**What the task asks**
Return the material exactly. Every line must stay as it is.

**Supplied information**
'''
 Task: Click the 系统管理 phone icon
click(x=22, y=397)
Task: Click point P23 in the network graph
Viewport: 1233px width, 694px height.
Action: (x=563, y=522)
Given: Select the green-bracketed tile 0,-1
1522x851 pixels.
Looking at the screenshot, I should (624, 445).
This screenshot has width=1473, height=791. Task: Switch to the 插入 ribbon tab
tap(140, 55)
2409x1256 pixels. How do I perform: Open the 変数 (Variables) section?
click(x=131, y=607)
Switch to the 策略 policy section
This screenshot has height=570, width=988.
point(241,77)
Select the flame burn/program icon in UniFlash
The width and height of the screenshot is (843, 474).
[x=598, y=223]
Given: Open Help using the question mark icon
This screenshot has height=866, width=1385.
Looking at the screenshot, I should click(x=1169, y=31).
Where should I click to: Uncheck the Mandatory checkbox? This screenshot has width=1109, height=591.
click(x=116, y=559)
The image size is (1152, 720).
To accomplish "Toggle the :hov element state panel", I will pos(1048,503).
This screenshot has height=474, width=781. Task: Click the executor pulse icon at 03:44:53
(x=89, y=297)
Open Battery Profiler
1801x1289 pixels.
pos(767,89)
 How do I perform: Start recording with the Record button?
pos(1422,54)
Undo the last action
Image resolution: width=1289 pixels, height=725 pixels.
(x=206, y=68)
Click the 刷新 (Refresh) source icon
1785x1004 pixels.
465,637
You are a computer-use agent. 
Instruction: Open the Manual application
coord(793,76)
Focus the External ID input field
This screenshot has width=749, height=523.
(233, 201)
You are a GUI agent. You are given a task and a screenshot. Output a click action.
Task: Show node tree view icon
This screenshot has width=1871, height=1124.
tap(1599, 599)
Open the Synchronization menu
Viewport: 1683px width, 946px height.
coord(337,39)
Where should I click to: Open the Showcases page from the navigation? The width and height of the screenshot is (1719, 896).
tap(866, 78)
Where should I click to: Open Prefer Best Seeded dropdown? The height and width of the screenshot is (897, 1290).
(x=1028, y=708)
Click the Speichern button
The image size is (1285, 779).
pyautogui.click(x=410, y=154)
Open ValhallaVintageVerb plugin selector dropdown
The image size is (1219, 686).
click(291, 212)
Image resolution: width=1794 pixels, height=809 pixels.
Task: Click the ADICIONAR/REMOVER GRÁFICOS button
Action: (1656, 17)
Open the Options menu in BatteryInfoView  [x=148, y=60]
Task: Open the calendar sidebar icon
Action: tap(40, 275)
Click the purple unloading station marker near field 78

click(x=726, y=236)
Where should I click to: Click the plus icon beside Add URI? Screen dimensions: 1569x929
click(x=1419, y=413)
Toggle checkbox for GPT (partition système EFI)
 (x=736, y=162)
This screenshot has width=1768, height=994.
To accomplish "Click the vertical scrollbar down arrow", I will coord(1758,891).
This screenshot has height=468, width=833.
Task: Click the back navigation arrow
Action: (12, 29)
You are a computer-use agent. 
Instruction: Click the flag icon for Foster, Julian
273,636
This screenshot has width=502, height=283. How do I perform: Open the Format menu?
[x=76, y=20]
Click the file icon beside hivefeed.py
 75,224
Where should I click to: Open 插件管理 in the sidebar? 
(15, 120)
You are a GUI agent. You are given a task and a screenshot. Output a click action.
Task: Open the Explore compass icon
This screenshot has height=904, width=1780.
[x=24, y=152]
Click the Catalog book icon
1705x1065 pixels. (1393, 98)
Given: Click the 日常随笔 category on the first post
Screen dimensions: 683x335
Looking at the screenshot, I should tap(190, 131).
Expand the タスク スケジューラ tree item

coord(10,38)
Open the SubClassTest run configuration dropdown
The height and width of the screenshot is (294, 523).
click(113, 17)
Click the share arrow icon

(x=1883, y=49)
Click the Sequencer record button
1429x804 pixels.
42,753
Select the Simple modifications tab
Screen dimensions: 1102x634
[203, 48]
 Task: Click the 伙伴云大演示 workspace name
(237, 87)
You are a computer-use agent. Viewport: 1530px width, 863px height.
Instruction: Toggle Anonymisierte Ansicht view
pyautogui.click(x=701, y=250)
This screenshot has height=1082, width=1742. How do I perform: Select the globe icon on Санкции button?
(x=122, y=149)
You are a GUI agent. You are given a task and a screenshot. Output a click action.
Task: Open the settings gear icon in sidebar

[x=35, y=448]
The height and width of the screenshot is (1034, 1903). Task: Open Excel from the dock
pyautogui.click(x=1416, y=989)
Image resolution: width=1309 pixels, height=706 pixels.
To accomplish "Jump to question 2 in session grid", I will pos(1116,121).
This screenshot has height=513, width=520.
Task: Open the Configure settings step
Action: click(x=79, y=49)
'''
**Response for this exercise**
 Task: Click the 系统管理 phone icon
click(x=22, y=397)
Task: Click point P23 in the network graph
Viewport: 1233px width, 694px height.
Action: (x=563, y=522)
Given: Select the green-bracketed tile 0,-1
1522x851 pixels.
Looking at the screenshot, I should (624, 445).
This screenshot has width=1473, height=791. Task: Switch to the 插入 ribbon tab
tap(140, 55)
2409x1256 pixels. How do I perform: Open the 変数 (Variables) section?
click(x=131, y=607)
Switch to the 策略 policy section
This screenshot has height=570, width=988.
point(241,77)
Select the flame burn/program icon in UniFlash
The width and height of the screenshot is (843, 474).
[x=598, y=223]
Given: Open Help using the question mark icon
This screenshot has height=866, width=1385.
Looking at the screenshot, I should click(x=1169, y=31).
Where should I click to: Uncheck the Mandatory checkbox? This screenshot has width=1109, height=591.
click(x=116, y=559)
The image size is (1152, 720).
To accomplish "Toggle the :hov element state panel", I will pos(1048,503).
This screenshot has height=474, width=781. Task: Click the executor pulse icon at 03:44:53
(x=89, y=297)
Open Battery Profiler
1801x1289 pixels.
pos(767,89)
 How do I perform: Start recording with the Record button?
pos(1422,54)
Undo the last action
Image resolution: width=1289 pixels, height=725 pixels.
(x=206, y=68)
Click the 刷新 (Refresh) source icon
1785x1004 pixels.
465,637
You are a computer-use agent. 
Instruction: Open the Manual application
coord(793,76)
Focus the External ID input field
This screenshot has width=749, height=523.
(233, 201)
You are a GUI agent. You are given a task and a screenshot. Output a click action.
Task: Show node tree view icon
This screenshot has width=1871, height=1124.
tap(1599, 599)
Open the Synchronization menu
Viewport: 1683px width, 946px height.
coord(337,39)
Where should I click to: Open the Showcases page from the navigation? The width and height of the screenshot is (1719, 896).
tap(866, 78)
Where should I click to: Open Prefer Best Seeded dropdown? The height and width of the screenshot is (897, 1290).
(x=1028, y=708)
Click the Speichern button
The image size is (1285, 779).
pyautogui.click(x=410, y=154)
Open ValhallaVintageVerb plugin selector dropdown
The image size is (1219, 686).
click(291, 212)
Image resolution: width=1794 pixels, height=809 pixels.
Task: Click the ADICIONAR/REMOVER GRÁFICOS button
Action: (1656, 17)
Open the Options menu in BatteryInfoView  [x=148, y=60]
Task: Open the calendar sidebar icon
Action: tap(40, 275)
Click the purple unloading station marker near field 78

click(x=726, y=236)
Where should I click to: Click the plus icon beside Add URI? Screen dimensions: 1569x929
click(x=1419, y=413)
Toggle checkbox for GPT (partition système EFI)
 (x=736, y=162)
This screenshot has width=1768, height=994.
To accomplish "Click the vertical scrollbar down arrow", I will coord(1758,891).
This screenshot has height=468, width=833.
Task: Click the back navigation arrow
Action: (12, 29)
You are a computer-use agent. 
Instruction: Click the flag icon for Foster, Julian
273,636
This screenshot has width=502, height=283. How do I perform: Open the Format menu?
[x=76, y=20]
Click the file icon beside hivefeed.py
 75,224
Where should I click to: Open 插件管理 in the sidebar? 
(15, 120)
You are a GUI agent. You are given a task and a screenshot. Output a click action.
Task: Open the Explore compass icon
This screenshot has height=904, width=1780.
[x=24, y=152]
Click the Catalog book icon
1705x1065 pixels. (1393, 98)
Given: Click the 日常随笔 category on the first post
Screen dimensions: 683x335
Looking at the screenshot, I should tap(190, 131).
Expand the タスク スケジューラ tree item

coord(10,38)
Open the SubClassTest run configuration dropdown
The height and width of the screenshot is (294, 523).
click(113, 17)
Click the share arrow icon

(x=1883, y=49)
Click the Sequencer record button
1429x804 pixels.
42,753
Select the Simple modifications tab
Screen dimensions: 1102x634
[203, 48]
 Task: Click the 伙伴云大演示 workspace name
(237, 87)
You are a computer-use agent. Viewport: 1530px width, 863px height.
Instruction: Toggle Anonymisierte Ansicht view
pyautogui.click(x=701, y=250)
This screenshot has height=1082, width=1742. How do I perform: Select the globe icon on Санкции button?
(x=122, y=149)
You are a GUI agent. You are given a task and a screenshot. Output a click action.
Task: Open the settings gear icon in sidebar

[x=35, y=448]
The height and width of the screenshot is (1034, 1903). Task: Open Excel from the dock
pyautogui.click(x=1416, y=989)
Image resolution: width=1309 pixels, height=706 pixels.
To accomplish "Jump to question 2 in session grid", I will pos(1116,121).
This screenshot has height=513, width=520.
Task: Open the Configure settings step
Action: click(x=79, y=49)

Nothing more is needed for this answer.